What needs to be done ::
Across all of the records below, determine the number of lines containing the string "computer"; reply with that number only.

Collected data entries ::
+ + + + +

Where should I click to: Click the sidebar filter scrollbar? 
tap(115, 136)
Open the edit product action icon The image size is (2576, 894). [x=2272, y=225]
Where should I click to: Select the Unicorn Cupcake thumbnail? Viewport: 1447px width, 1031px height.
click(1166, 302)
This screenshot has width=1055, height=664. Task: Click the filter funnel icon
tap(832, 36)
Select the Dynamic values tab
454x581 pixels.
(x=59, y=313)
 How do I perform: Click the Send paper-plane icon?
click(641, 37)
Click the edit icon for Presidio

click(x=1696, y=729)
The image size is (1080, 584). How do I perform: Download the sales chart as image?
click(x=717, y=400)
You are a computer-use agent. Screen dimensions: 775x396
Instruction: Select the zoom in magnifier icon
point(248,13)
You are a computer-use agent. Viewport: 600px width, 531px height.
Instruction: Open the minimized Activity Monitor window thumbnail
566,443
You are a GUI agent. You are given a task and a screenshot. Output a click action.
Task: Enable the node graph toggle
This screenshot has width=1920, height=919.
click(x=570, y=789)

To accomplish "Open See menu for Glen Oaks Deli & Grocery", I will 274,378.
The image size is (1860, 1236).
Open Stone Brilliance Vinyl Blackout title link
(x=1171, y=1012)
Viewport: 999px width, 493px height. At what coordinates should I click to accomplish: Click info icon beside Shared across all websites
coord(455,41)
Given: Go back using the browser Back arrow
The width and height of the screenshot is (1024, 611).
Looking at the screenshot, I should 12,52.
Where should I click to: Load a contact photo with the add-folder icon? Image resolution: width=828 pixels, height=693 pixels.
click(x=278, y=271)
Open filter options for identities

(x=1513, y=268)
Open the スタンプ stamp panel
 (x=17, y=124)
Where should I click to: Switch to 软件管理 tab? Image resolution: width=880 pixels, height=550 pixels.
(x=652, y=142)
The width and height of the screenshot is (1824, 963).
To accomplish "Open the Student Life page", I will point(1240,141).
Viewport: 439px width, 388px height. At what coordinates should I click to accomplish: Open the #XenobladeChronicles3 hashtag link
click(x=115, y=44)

+ + + + +

Response box ::
2